Results of the diet and supplement research are expected to be published this fall.

Investigators would like to extend the study, but lack of funding makes them doubt they can. “Now I hope we can do the daughters and granddaughters,” said Stefanick. “Right now the funding situation isn’t very positive. We may have to wait a while.”

The three clinical trials–of hormone therapy, diet, and calcium plus vitamin D supplements–of the 15-year Women’s Health Initiative, funded by the National Institutes of Health and the National Heart, Lung and Blood Institute, studied 68,000 postmenopausal women through 40 clinic centers.

The Women’s Health Initiative stands out not only in size and scope, but in inclusiveness.

“It’s got the largest number of African American, Asian, Hispanic, and Native American women in clinical trials for lifestyle, the diet study and the hormone study,” said Stefanick.

Funding Problems at FDA

Lack of funding, meanwhile, holds back another key women’s health project at the U.S. Food and Drug Administration, say advocates.

Three years after Congress directed the FDA’s Office of Women’s Health to create a database for tracking women’s participation in drug trials and gender-based drug differences, the computerized database is far from up and running.

Now, FDA drug reviewers must comb through truckloads of paper drug trial reports and digital data in as many as 12 formats, all sent by the drug manufacturer, to evaluate the new drug’s safety and effectiveness, said Dr. Sherry Marts, scientific affairs vice president of the Society for Women’s Health Research, a nonprofit in Washington, D.C. With no database, reviewers must handpick gender, age and ethnicity information from the pile and craft their own data comparisons.

“They’re in a paper world over there,” said Marts. “FDA keeps getting their budget cut and keeps being given more to do.”

“The part of the agency addressing those safety questions has been starved for funds,” said Amy Allina, policy director for the National Women’s Health Network in Washington, D.C. “Gender-effects tracking has been low down on the priority list.”

People respond differently to the same drug, and scientists say those responses can be associated with gender, age and ethnicity. While not all drugs display these “sub-group” characteristics, researchers say new drugs should be tested for them because they can amount, in some cases, to a drug failing to work in some people or, at the opposite end, taking an overly strong effect.

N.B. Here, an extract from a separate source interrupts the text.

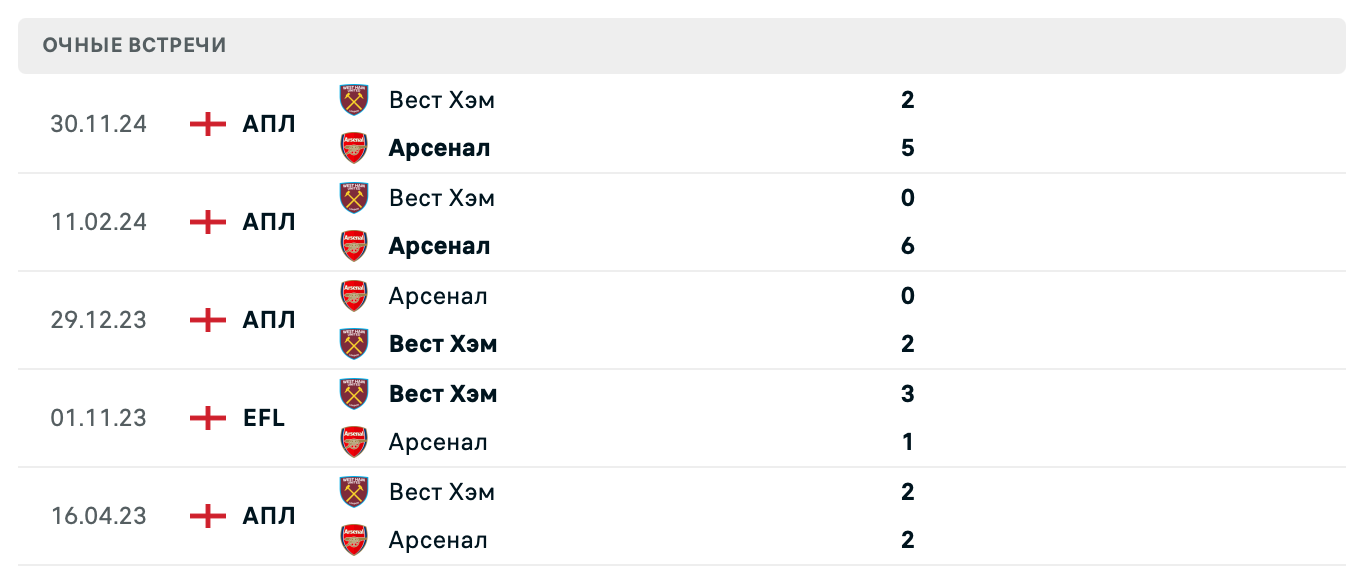Select the Вест Хэм name in the 16.04.23 match
The width and height of the screenshot is (1364, 582).
[441, 491]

FDA Says Gender Effects on Labels

Despite the difficulty, the FDA does evaluate gender differences in drug safety and get that information to the public, said Dr. Katherine Hollinger, FDA Office of Women’s Health, an epidemiologist and veterinarian, who directs the database project. “If there is a difference observed that is clinically relevant,” that fact is included in the drug’s labeling, Hollinger promised.

Dr. Sherry-Marts

Critics, however, recently charged that the FDA failed to warn physicians and the public quickly enough about the risk of heart damage from Vioxx and other pain relievers or to provide information on the drugs’ gender and other subgroup differences.

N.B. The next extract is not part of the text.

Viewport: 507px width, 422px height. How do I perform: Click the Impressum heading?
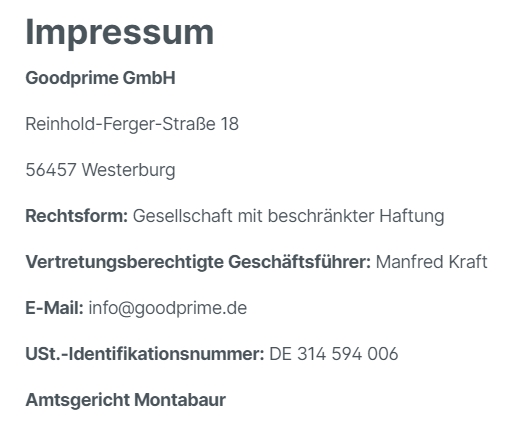[x=120, y=33]
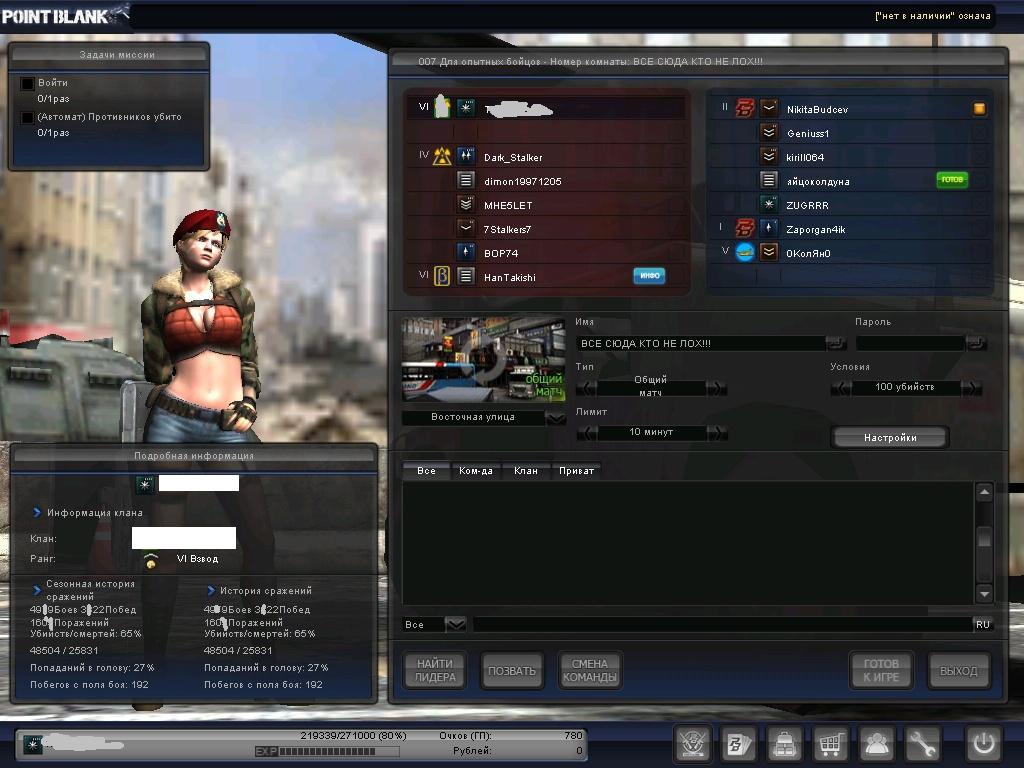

“We have so few data, you really can’t do subgroups on anybody,” Dr. Bruce Psaty, researcher at Seattle’s University of Washington, said, referring to Vioxx and other pain-relieving drugs. “We don’t have enough to say it’s (Vioxx) more or less safe for men or women.”

In a Feb. 15 online editorial in the New England Journal of Medicine, Psaty and co-author Dr. Curt Furberg criticized Merck’s Vioxx drug trials and the FDA’s delay in warning of the drug’s dangers and contrasting those failings with the achievements of the Women’s Health Initiative.

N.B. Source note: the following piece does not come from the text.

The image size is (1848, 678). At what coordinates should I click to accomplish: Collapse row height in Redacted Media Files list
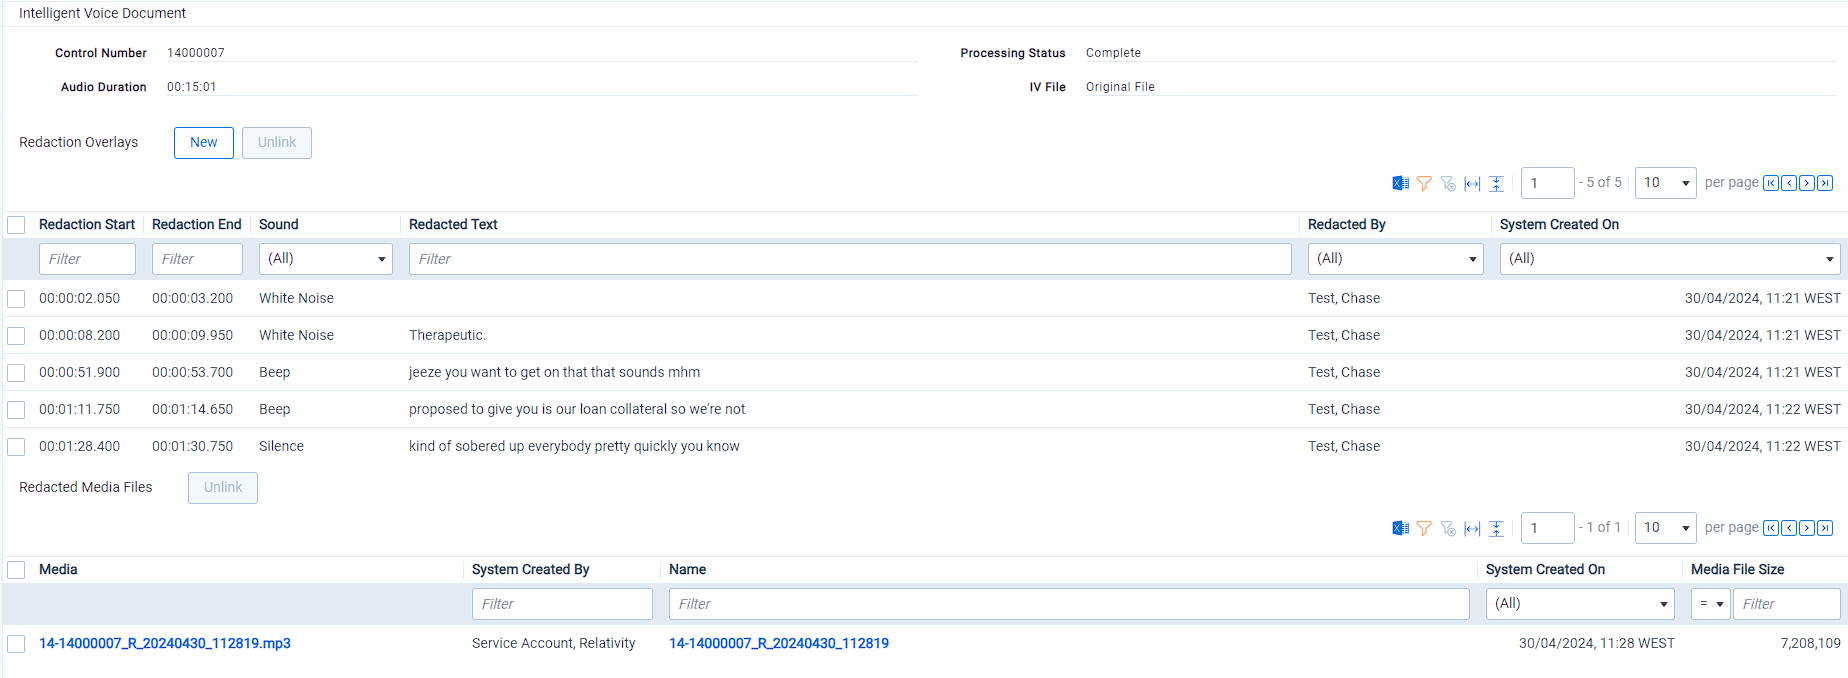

“The Women’s Health Initiative study is an example of a trial designed to assess risks and benefits with equal scientific rigor,” Psaty and Furberg wrote. “In the evaluation of hormone-replacement therapy, the WHI treated the potential risks of breast cancer and venous thrombosis just as seriously as the hypothesized benefits with regard to myocardial infarction and stroke.”

Part of the hormone therapy trial was halted in July 2002 when investigators found increased heart disease, breast cancer, stroke and blood clots in women taking estrogen plus progestin. The other hormone therapy trial, in which women who’d had hysterectomies took estrogen only, was also stopped early, in March 2004, when researchers found higher risk of stroke and no sign that estrogen prevented heart disease. The trial also found that the women with hystectomies who took estrogen had a lower risk for hip fractures.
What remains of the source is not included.